# [TÂCHE À FAIRE]
Répondez à ces questions sur la page consacrée au Conseil Ecofin informel :
(a) Dans quelle ville et à quelle date les ministres se sont-ils retrouvés ?
(b) Quelles fonctions occupe Pierre Gramegna ?
(c) D'ici quelle année veut-on atteindre la phase finale de l'UEM ?

Affaires économiques et financières
Réunion ministérielle informelle

Conseil Ecofin informel – L’approfondissement de l’UEM et le financement relais du Fonds de résolution unique à l’ordre du jour des ministres

ecofin-cdp2-1209Les ministres européens de l’Economie et des Finances se sont retrouvés à Luxembourg le 12 septembre 2015 à l’occasion de la seconde journée de leur réunion ministérielle informelle. Cette nouvelle session aura été dédiée à l’approfondissement de l'Union économique et monétaire (UEM) ainsi qu’à la question du financement relais ("bridge financing") du Fonds de résolution unique (SRF pour "Single resolution fund").

L’approfondissement de l’UEM

Au cours de la conférence de presse qui a suivi la réunion, Pierre Gramegna, ministre des Finances et président en exercice du Conseil Ecofin, s’est concentré sur l’approfondissement de l’UEM dans le contexte du  rapport dit des cinq présidents. Si "tout le monde a salué le rapport», le débat s’est concentré sur la première phase prévue par le document et a porté sur cinq points majeurs, a indiqué le ministre. Pour mémoire, ce rapport invite à prendre des mesures dans plusieurs domaines et à les mettre en œuvre par étapes. 

La première phase, qui débutera en juillet 2015, vise à rendre l'UEM plus résiliente en s'appuyant sur les instruments existants et faisant le meilleur usage possible des traités en vigueur; il s'agit d'un "approfondissement par la pratique".  Au cours de la deuxième phase (dite "achèvement de l'UEM"), des actions de plus grande ampleur seront mises en place afin de rendre le processus de convergence plus contraignant à travers, par exemple, un ensemble de critères de convergence définis conjointement, qui pourraient éventuellement revêtir un caractère juridique, ainsi qu'un Trésor de la zone euro. L'objectif est d'atteindre la phase finale - une UEM véritable et approfondie - d'ici 2025.

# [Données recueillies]
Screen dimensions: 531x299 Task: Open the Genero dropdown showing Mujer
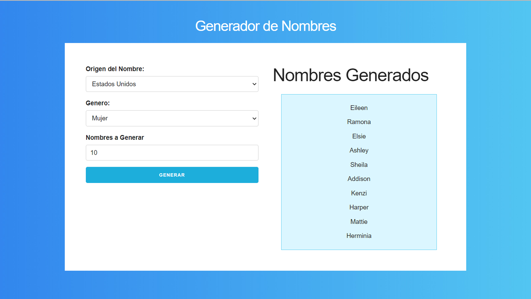pyautogui.click(x=172, y=118)
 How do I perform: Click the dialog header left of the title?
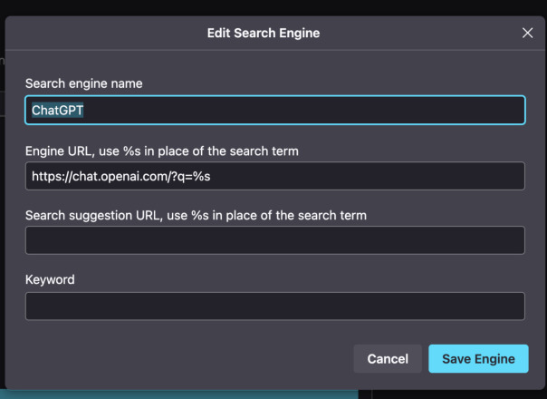tap(91, 34)
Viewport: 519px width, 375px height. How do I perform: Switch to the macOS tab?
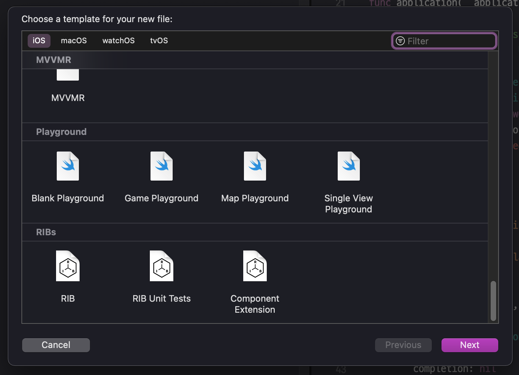[x=74, y=41]
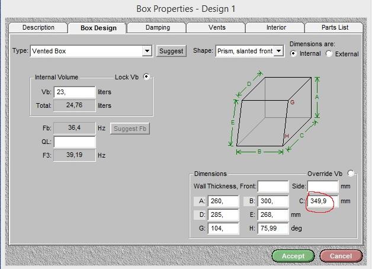This screenshot has height=269, width=372.
Task: Select the Parts List tab
Action: (x=335, y=28)
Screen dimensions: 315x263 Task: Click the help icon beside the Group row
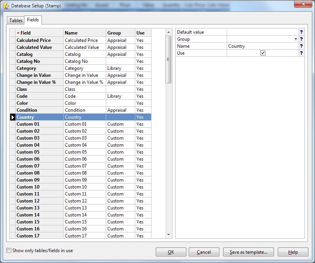point(301,39)
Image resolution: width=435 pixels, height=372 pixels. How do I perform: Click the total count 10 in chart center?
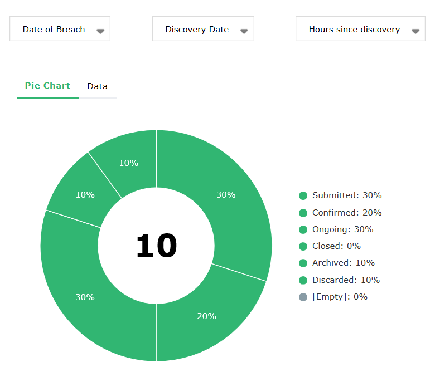[x=156, y=246]
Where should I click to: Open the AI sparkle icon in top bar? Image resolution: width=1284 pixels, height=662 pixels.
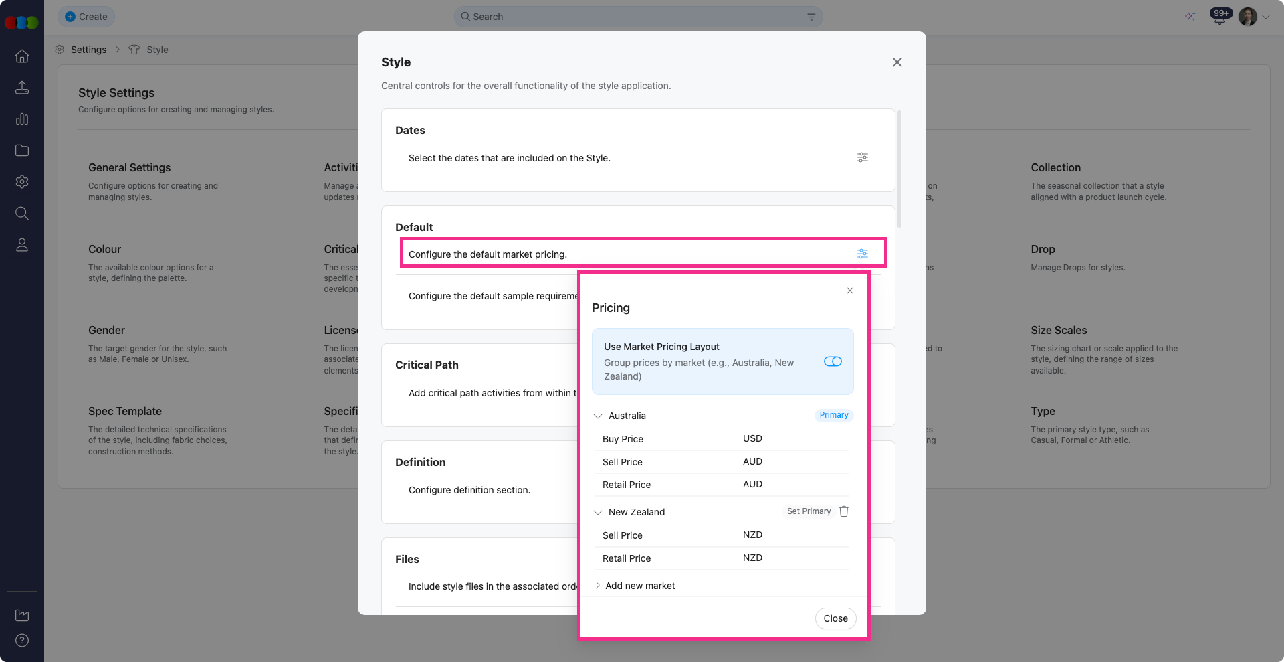pyautogui.click(x=1190, y=17)
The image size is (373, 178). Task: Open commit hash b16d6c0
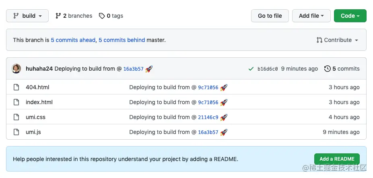(268, 69)
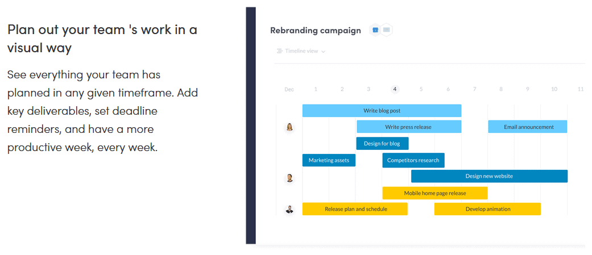This screenshot has height=255, width=592.
Task: Click the timeline icon left of Timeline view
Action: tap(280, 51)
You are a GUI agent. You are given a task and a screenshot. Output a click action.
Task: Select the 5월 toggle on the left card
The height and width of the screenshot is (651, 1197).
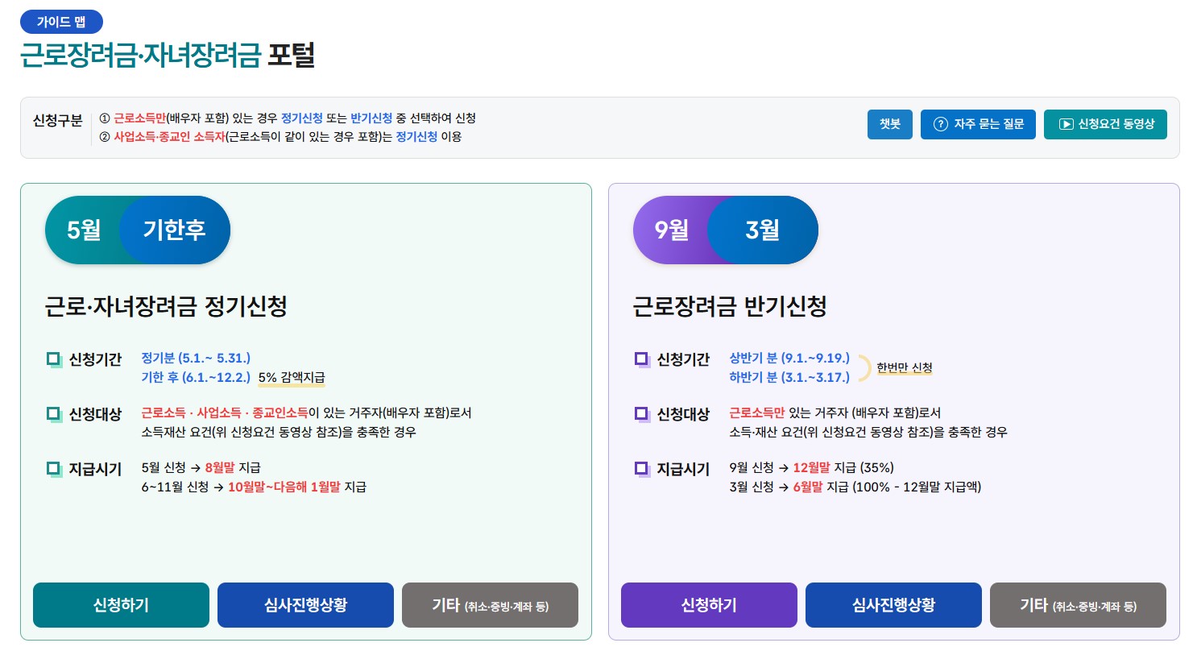click(x=84, y=230)
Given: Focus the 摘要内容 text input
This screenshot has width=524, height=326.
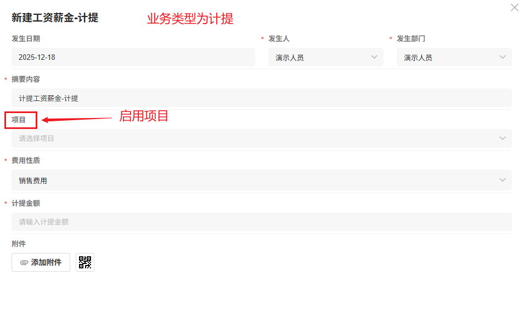Looking at the screenshot, I should pyautogui.click(x=261, y=98).
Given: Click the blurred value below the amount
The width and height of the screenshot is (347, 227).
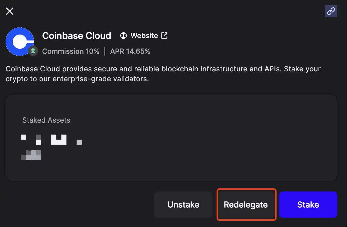Looking at the screenshot, I should (31, 155).
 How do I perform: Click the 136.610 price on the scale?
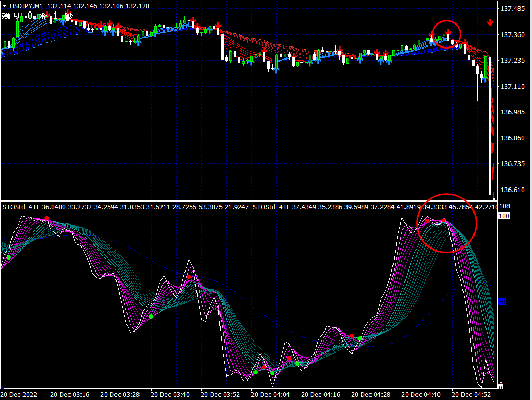point(513,190)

# [BONNE RÉPONSE]
(a) À Luxembourg, le 12 septembre 2015.
(b) Il est ministre des Finances et président en exercice du Conseil Ecofin.
(c) D'ici 2025.